[[ RECORDS PROVIDED, beginning ]]

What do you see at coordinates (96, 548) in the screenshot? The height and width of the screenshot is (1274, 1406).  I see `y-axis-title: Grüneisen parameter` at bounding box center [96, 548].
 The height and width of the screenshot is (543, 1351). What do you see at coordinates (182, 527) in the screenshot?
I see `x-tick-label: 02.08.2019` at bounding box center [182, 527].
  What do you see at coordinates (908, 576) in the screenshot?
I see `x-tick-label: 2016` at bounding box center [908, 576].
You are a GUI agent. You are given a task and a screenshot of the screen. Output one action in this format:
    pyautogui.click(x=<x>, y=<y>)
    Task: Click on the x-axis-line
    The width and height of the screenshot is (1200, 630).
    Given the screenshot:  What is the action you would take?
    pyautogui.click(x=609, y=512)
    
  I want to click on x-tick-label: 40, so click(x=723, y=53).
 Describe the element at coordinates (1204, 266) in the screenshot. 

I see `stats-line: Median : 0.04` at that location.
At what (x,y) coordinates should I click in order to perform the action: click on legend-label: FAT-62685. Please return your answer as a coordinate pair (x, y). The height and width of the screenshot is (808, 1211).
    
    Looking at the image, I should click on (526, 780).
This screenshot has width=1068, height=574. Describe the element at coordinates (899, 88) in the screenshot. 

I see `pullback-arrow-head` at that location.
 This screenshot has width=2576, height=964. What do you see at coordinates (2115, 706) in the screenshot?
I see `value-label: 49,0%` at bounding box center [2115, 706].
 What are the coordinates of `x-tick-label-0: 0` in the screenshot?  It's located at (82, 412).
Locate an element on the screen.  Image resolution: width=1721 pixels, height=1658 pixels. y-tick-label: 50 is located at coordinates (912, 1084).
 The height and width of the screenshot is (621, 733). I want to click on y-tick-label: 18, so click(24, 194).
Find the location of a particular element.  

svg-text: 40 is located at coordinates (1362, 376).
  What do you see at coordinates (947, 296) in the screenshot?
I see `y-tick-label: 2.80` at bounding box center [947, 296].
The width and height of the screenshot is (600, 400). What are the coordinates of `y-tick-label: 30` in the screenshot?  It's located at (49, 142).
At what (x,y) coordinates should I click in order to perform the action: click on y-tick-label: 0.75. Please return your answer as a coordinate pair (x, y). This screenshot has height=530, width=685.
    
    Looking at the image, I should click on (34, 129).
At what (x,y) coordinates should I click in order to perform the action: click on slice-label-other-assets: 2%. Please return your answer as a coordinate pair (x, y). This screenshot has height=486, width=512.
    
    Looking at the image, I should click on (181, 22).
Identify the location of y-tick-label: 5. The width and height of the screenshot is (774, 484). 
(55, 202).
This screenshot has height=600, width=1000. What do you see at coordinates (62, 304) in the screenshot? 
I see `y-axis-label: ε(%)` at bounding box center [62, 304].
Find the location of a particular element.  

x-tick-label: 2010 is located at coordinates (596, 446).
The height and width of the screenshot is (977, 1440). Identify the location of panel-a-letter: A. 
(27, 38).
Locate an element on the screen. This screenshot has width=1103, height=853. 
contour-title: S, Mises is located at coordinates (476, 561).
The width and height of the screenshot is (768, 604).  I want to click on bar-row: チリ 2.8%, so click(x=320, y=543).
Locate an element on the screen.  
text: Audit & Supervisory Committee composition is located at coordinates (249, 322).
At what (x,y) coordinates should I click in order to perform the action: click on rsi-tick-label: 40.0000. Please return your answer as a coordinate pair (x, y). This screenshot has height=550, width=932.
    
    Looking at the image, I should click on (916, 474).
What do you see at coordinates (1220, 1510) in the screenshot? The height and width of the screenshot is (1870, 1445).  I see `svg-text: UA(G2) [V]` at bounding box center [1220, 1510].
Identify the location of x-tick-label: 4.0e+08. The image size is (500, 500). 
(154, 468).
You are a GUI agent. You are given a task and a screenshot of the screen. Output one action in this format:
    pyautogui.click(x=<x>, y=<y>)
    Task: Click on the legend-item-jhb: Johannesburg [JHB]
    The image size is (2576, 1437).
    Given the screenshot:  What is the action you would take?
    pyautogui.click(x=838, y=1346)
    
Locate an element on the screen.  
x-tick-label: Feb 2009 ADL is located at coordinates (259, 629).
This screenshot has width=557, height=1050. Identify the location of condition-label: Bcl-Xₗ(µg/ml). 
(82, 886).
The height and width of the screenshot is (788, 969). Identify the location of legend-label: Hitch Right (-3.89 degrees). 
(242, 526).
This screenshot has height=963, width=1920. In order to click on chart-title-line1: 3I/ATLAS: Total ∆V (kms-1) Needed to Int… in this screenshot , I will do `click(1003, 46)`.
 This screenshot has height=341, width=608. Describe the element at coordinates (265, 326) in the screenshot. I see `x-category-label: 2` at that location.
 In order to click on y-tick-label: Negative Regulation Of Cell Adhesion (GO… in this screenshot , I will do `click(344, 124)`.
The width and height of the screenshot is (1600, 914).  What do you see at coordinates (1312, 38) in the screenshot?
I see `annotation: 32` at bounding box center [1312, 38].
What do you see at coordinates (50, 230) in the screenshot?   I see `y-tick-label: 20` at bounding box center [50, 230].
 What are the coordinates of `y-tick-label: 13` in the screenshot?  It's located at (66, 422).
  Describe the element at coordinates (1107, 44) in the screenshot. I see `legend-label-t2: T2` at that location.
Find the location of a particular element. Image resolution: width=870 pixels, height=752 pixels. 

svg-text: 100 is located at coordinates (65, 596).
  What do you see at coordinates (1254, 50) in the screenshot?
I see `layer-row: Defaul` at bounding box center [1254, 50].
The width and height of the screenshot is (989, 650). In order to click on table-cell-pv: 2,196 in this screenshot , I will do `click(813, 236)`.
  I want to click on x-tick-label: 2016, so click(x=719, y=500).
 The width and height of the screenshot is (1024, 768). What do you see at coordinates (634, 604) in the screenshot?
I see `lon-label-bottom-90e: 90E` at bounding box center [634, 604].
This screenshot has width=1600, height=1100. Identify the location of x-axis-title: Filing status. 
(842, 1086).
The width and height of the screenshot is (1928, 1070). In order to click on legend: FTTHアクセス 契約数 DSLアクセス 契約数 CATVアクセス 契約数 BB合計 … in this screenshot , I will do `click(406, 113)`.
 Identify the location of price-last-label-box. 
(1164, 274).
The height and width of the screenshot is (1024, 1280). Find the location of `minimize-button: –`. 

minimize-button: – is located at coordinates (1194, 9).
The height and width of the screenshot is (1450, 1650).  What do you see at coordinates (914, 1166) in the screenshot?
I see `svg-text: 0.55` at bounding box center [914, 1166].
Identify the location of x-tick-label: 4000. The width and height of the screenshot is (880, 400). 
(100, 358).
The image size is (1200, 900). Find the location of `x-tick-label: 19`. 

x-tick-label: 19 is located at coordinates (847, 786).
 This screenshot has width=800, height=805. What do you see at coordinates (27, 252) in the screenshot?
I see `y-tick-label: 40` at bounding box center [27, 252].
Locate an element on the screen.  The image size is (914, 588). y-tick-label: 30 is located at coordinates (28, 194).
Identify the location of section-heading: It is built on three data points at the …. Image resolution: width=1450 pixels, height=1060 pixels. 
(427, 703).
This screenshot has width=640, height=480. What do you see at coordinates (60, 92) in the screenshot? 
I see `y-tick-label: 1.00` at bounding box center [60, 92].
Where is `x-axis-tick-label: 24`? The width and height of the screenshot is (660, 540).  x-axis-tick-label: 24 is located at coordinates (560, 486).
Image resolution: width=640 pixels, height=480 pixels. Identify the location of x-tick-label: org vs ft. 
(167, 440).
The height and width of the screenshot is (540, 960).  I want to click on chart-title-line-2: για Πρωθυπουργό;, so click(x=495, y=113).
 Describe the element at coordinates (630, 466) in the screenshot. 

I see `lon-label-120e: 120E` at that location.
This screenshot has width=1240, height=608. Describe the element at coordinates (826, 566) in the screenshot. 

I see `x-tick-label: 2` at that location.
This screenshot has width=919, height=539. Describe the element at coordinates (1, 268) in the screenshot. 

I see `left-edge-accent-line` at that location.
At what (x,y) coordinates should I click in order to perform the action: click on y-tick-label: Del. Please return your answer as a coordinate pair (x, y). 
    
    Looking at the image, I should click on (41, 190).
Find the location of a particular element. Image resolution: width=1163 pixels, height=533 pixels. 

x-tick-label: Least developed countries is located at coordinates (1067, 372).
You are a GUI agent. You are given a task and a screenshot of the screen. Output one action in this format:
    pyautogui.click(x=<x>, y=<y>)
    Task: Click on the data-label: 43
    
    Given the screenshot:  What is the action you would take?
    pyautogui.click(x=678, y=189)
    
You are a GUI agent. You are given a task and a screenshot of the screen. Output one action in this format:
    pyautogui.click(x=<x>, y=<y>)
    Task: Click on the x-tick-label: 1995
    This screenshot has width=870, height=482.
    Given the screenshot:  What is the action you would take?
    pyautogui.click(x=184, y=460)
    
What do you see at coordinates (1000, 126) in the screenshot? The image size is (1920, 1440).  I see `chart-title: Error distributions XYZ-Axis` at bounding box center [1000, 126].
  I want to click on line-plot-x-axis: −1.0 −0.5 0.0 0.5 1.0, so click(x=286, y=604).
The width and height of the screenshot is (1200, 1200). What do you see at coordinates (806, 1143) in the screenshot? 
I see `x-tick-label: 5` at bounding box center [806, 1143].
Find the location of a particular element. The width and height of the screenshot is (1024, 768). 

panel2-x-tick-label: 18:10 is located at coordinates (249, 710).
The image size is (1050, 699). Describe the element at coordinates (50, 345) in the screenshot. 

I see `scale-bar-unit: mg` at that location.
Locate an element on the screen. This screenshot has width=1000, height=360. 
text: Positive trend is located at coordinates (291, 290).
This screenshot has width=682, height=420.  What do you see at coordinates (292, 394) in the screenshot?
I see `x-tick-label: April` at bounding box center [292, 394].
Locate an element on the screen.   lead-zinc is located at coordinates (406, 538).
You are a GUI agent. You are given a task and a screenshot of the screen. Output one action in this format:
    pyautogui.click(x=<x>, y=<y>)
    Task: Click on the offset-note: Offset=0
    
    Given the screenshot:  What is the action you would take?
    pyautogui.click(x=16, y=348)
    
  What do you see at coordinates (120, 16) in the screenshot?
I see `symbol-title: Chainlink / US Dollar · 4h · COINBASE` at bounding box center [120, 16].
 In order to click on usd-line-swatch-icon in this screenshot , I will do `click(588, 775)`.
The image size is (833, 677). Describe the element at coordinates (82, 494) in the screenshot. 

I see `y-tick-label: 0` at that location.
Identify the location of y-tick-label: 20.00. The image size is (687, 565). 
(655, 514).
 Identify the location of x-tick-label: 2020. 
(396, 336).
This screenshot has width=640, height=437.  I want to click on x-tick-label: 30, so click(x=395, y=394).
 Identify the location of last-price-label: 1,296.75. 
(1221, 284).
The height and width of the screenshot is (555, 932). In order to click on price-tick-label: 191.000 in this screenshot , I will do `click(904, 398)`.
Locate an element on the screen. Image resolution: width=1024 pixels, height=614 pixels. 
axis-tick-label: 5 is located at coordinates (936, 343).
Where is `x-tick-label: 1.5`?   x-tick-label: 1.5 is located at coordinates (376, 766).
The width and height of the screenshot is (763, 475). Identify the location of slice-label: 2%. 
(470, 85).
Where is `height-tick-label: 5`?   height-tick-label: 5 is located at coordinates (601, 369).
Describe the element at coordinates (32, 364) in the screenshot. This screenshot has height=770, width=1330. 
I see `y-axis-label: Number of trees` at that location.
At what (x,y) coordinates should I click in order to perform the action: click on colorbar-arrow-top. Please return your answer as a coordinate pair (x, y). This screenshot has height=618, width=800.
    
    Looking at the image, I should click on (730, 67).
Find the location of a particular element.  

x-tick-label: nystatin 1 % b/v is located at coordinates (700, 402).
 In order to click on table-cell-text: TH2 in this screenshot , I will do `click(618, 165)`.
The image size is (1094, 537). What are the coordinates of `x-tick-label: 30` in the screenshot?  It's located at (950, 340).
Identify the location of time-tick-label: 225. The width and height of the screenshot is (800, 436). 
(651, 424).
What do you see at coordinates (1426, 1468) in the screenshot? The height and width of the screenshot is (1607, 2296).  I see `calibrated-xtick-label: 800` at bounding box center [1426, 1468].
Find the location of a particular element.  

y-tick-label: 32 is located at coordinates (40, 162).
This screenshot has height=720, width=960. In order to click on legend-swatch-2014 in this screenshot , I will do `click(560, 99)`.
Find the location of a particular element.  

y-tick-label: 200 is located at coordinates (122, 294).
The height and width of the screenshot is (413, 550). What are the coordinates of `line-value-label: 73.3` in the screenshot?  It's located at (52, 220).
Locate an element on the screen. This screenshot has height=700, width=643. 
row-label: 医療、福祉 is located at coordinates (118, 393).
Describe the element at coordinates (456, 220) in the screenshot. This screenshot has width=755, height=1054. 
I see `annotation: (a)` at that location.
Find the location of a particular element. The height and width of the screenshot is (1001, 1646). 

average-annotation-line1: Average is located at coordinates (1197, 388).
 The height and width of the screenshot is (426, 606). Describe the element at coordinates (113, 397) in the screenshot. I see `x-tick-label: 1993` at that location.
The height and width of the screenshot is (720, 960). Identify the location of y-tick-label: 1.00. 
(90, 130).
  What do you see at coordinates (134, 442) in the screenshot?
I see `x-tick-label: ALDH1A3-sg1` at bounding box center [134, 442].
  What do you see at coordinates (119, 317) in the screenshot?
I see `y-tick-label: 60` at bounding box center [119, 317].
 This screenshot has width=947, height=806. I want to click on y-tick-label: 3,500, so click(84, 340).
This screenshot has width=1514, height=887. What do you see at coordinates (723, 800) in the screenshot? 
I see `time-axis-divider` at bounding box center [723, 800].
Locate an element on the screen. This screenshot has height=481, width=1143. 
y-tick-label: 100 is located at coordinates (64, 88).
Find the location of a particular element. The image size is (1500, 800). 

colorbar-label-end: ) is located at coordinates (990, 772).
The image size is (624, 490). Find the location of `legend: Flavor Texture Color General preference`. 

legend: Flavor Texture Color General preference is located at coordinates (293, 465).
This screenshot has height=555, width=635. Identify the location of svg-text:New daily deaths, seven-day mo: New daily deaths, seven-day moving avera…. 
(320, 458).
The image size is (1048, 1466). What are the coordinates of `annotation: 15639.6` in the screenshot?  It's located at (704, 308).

[[ RECORDS PROVIDED, end ]]

BRIEF:
Return the part of the rows that opens with the line containing "The height and width of the screenshot is (720, 960)." and closes with the line containing "This screenshot has width=947, height=806.", copying each line exactly.

RESULT:
The height and width of the screenshot is (720, 960). Identify the location of y-tick-label: 1.00. 
(90, 130).
  What do you see at coordinates (134, 442) in the screenshot?
I see `x-tick-label: ALDH1A3-sg1` at bounding box center [134, 442].
  What do you see at coordinates (119, 317) in the screenshot?
I see `y-tick-label: 60` at bounding box center [119, 317].
 This screenshot has width=947, height=806. I want to click on y-tick-label: 3,500, so click(84, 340).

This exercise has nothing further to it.